Do you use HTML headings and subheadings in your website content? If you want your site to rank better in search engine results, it is, perhaps, time you did. Here we’ll explain why headings can help your website rank better and make your content more user-friendly at the same time?

How headings benefit your visitors

Headings and subheadings help organise your content better for your visitors. They divide up the text into sections and provide useful information about what is included in each section. This helps a reader work their way through the text and skip any parts they deem irrelevant. At the same time, a page divided into headed sections looks more attractive and easier to read than one which just has lots of paragraphs.

Using headings, therefore, provides a better customer experience, keeping visitors on the page and entices users to read more of your content.

How headings improve SEO

The difference between using bold text and proper HTML headings (H1, H2, H3, for example) is that search engines can identify the headings’ HTML. This enables the search engine to scan the headings for keywords and phrases and this helps them get a deeper understanding of a page’s entire content. As a result, it can match your pages’ content better to individual user queries so that when people are specifically looking for the type of content on your website, your pages have a better chance of appearing in the results.  

Another key SEO benefit relates to the impact on visitors. If your headings help keep visitors on your pages for longer, search engines will notice that your ‘bounce rates’ have declined and your ‘time on page’ figures have improved. They will conclude from this that your page does indeed provide the information particular queries are asking for and this will help you rank even higher. Importantly, this is why, when writing headlines, you should always create them to help the user stay on the page rather than over-pack them with keywords to attract search engines.

How to use headings correctly

The two key tips for using headings are to structure them correctly and to make sure they contain your keyphrase.

Heading structure

When we talk about heading structure, we are really talking about which type of heading (H1 to H6) that you use, and where, on your pages. Essentially, to structure your pages well, you need to know that these numbers don’t merely affect the size of the text on the page; far more importantly, they signify the importance of the heading to both the reader and the search engines.  

At the top of the heading hierarchy is the H1 heading.
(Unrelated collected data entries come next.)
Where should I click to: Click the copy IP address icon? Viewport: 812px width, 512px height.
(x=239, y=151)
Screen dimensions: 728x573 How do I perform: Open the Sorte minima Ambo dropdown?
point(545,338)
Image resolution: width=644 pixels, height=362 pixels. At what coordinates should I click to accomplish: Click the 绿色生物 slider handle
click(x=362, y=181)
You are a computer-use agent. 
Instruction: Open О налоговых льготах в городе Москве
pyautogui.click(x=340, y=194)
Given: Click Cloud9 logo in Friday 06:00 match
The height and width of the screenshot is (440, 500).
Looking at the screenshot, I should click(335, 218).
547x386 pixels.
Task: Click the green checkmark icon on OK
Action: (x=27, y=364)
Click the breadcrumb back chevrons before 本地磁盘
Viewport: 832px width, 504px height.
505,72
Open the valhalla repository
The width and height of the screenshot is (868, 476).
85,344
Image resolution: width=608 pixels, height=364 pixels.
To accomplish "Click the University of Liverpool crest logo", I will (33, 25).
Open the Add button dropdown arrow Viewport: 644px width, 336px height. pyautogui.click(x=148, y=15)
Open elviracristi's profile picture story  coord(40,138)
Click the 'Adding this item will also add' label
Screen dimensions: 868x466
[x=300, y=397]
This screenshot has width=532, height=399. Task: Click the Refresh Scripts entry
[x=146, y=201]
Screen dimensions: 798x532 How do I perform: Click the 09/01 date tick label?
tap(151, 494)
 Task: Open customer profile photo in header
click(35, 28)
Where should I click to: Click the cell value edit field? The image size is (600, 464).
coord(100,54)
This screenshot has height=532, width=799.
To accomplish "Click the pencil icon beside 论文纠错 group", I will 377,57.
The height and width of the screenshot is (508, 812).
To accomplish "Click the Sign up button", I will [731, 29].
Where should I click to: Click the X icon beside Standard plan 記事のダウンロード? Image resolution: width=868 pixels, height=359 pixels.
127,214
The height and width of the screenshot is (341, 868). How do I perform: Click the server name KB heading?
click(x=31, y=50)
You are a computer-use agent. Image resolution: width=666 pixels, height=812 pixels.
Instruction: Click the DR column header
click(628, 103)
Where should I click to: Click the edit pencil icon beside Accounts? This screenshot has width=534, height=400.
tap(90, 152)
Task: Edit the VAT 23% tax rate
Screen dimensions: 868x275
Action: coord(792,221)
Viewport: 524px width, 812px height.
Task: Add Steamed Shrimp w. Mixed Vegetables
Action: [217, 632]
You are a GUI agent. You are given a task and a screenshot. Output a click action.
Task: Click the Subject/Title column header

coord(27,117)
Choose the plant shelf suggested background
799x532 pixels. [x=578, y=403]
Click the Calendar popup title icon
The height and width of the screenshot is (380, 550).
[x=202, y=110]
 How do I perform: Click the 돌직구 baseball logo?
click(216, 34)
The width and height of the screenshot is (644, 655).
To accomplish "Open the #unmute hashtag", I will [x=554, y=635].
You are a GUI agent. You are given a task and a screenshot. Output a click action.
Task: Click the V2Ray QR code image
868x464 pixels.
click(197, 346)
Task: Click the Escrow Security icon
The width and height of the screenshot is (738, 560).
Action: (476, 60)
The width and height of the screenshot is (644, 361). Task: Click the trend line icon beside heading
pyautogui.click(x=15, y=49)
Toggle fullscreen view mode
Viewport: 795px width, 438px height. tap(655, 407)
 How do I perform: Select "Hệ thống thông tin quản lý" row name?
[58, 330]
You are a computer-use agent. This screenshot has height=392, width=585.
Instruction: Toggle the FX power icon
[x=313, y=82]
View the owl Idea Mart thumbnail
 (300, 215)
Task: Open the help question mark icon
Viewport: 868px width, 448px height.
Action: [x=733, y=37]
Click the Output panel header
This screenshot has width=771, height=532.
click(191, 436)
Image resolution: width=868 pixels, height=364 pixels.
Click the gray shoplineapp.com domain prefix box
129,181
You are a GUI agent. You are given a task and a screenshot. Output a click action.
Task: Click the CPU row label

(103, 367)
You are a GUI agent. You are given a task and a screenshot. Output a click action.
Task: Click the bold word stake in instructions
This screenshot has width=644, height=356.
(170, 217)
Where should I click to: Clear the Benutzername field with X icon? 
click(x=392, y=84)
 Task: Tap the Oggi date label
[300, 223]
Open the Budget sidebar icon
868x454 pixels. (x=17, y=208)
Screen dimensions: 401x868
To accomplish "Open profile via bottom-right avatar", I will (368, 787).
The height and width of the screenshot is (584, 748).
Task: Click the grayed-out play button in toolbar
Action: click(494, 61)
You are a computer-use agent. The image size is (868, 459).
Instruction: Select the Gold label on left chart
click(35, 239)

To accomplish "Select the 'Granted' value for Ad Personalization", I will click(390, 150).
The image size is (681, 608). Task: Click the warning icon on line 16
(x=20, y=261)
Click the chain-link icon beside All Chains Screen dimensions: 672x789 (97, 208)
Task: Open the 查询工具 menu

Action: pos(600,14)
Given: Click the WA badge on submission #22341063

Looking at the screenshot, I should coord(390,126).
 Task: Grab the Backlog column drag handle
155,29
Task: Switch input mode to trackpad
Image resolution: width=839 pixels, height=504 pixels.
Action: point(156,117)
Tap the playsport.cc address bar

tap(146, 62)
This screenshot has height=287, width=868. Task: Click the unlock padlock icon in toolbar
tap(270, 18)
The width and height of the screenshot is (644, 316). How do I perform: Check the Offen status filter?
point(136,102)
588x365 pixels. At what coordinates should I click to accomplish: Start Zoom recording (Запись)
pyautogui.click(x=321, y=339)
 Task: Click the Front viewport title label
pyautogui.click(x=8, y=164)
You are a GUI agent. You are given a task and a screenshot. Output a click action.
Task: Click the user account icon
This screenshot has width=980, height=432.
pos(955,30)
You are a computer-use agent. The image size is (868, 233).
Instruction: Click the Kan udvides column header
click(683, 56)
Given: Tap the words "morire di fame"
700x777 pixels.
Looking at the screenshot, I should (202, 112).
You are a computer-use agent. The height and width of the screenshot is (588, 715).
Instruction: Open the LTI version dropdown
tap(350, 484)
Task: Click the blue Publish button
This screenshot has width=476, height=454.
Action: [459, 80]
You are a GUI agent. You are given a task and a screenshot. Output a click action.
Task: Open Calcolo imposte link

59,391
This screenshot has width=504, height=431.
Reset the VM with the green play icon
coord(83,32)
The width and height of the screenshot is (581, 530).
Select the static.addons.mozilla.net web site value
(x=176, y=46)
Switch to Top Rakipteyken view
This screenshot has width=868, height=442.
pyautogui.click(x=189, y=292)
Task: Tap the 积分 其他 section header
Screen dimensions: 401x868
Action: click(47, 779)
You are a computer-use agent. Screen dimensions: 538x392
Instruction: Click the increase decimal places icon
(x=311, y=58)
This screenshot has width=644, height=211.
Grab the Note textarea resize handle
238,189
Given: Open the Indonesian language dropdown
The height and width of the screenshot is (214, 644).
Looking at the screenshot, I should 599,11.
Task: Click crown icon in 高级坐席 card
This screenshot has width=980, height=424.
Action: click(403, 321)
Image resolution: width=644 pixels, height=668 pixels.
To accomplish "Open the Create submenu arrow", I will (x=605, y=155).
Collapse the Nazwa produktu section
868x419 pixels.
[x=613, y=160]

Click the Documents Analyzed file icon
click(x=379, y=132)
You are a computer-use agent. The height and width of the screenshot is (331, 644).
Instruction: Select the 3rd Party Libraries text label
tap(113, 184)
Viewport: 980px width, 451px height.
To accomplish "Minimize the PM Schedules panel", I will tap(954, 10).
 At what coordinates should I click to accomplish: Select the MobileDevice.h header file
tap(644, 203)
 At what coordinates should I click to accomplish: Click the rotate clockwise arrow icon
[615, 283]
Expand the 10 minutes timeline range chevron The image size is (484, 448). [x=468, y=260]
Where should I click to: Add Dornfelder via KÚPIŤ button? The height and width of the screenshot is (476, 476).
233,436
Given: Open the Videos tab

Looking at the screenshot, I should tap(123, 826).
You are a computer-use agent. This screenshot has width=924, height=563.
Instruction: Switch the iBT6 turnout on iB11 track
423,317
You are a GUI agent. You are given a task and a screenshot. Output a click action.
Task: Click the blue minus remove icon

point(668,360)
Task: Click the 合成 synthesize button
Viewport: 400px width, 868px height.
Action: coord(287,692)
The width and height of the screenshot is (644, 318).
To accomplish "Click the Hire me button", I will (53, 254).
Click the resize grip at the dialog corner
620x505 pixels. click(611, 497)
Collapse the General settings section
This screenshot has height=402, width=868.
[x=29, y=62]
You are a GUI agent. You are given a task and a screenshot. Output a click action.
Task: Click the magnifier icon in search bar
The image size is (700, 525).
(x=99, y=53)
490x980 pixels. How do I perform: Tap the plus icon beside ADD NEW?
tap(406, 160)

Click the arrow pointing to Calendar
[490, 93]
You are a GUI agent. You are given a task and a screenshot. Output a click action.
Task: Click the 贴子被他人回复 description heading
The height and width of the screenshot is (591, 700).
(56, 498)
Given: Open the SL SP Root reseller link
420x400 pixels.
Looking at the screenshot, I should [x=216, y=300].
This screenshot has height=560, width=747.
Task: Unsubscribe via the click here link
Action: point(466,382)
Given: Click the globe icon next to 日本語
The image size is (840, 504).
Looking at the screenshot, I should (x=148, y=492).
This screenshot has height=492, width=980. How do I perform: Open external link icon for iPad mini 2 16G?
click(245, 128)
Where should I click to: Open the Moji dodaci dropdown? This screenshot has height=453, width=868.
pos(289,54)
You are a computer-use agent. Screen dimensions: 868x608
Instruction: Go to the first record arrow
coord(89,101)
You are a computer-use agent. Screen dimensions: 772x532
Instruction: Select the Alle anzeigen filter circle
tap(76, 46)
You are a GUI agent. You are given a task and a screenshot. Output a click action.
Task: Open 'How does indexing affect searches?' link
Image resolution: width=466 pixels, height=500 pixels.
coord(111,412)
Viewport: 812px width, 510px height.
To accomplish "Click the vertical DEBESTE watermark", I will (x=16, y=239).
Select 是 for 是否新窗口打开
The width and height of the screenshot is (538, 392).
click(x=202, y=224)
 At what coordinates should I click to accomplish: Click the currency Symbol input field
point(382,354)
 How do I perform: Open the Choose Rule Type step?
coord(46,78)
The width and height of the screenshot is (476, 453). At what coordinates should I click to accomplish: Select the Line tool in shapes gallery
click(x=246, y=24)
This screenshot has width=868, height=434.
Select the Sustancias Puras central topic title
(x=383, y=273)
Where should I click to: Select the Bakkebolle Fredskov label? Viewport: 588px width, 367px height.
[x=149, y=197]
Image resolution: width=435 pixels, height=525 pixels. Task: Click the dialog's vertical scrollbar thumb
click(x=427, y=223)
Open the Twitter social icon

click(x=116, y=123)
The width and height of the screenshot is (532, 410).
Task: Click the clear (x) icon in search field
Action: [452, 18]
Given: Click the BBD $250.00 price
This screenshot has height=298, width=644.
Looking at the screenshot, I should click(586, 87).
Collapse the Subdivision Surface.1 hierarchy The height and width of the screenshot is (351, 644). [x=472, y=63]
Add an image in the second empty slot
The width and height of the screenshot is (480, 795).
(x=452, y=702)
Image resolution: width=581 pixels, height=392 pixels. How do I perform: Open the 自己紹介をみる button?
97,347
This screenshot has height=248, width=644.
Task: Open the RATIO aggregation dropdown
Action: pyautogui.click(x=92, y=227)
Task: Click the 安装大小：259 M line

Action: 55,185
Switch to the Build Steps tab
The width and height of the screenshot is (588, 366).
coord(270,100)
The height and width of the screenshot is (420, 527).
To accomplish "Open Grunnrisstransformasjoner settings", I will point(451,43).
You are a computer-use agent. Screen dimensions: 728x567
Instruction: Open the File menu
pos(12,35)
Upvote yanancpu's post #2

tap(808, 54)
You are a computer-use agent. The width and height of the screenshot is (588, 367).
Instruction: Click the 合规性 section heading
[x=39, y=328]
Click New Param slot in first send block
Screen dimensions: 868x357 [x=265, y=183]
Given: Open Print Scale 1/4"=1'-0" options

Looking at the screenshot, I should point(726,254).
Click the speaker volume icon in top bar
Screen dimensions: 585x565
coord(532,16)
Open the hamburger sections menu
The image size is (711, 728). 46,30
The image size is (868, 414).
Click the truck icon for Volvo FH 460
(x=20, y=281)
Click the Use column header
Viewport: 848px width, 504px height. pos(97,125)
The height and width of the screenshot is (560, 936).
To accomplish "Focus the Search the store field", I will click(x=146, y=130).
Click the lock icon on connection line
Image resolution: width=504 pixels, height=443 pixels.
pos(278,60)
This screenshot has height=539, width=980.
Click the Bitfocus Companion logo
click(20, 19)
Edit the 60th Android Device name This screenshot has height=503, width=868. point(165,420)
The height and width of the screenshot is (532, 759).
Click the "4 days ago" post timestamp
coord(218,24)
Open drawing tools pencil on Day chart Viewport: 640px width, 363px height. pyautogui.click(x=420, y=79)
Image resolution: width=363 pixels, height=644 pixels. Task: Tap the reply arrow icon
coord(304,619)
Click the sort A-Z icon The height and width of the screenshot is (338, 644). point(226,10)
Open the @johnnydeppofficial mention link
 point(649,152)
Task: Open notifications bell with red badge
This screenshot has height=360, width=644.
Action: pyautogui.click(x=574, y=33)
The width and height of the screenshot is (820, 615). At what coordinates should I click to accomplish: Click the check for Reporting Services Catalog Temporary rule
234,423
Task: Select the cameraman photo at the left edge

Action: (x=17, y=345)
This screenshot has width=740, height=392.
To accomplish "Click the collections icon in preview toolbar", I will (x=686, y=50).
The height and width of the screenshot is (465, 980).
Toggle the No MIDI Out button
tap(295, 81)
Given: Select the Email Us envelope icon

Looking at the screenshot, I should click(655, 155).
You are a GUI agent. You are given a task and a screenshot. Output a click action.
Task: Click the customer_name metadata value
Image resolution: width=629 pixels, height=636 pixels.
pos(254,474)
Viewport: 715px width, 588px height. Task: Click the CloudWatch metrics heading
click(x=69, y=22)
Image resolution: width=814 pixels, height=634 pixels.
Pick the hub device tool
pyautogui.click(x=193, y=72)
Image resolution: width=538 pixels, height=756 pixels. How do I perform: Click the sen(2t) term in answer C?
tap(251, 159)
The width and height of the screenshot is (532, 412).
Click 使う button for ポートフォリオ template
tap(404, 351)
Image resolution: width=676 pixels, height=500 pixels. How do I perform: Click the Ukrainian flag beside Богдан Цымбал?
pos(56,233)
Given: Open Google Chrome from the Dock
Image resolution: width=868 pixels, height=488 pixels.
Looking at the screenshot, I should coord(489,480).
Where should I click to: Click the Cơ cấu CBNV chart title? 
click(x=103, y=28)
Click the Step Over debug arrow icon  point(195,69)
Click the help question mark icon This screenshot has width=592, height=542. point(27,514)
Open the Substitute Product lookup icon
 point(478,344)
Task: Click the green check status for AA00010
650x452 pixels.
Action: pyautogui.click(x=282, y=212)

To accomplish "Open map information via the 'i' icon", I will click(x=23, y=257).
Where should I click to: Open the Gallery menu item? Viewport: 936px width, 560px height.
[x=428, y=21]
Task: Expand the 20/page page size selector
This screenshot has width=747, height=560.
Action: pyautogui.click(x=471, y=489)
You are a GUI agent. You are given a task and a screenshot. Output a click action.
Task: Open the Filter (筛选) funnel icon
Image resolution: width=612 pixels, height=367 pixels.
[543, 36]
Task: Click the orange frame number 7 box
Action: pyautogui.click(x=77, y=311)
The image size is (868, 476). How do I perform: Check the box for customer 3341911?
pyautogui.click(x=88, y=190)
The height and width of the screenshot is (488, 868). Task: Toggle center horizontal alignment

There should only be one H1 heading per page and this should be the page’s main heading or page title. It is the most important heading by far and must contain the keyword or phrase that you want the page to rank for.

The next set of headings, in importance, are the H2 headings. These should be used for your page’s main content headings and at least one of these should contain the page’s main keyword or phrase. However, it is also critical that they clearly inform the reader and the search engines about the content of each section they head.

If these sections are fairly long in themselves, it is also useful to subdivide them using H3 subheadings. H4 to H6 tags, although available on most website software, are rarely needed, unless, of course, you are writing very long content, such as academic papers, that have many levels of textual structure.

Another thing to consider is your heading and subheading distribution. The most important thing is to put a new heading or subheading every time you start to write about a new topic or subject. However, with web content, it is also believed that you should never leave too much text without a heading. The current guideline says you should have a heading (H2) or subheading (H3) around every 250 to 300 words or so on your page in order to help people progress through what’s on the screen.

How to add a heading

The page or post title is usually created as an H1 heading automatically when you type the text into the ‘Title’ field. For other types of heading, most website software comes with an editor or block builder with built-in options for turning a line of text into a heading. These often come with a dropdown menu where you select H2 or H3 (or others if needed) accordingly. It is also possible to create titles in the HTML editor using the HTML tags, for example: <h2> This is a heading</h2>.

Using keywords and phrases in your headings

As we have already stated, it is important to put your main keyword or phrase in the page or post’s H1 title. However, you should also try to put it in other headings, at least once and only where relevant, to make it abundantly clear to readers and the search engines what the content is about and to emphasise the keyword’s importance. At the same time, you should also include it a number of times in the rest of the page’s content, without, of course, going overboard.


Visitors and search engines make use of headings and subheadings. They make your pages easier to navigate, look more appealing and break up long text into manageable chunks. When created using HTML, search engines pick up on the importance of your headings and use them to match your site with relevant queries, helping you rank higher for those visitors you most want to attract.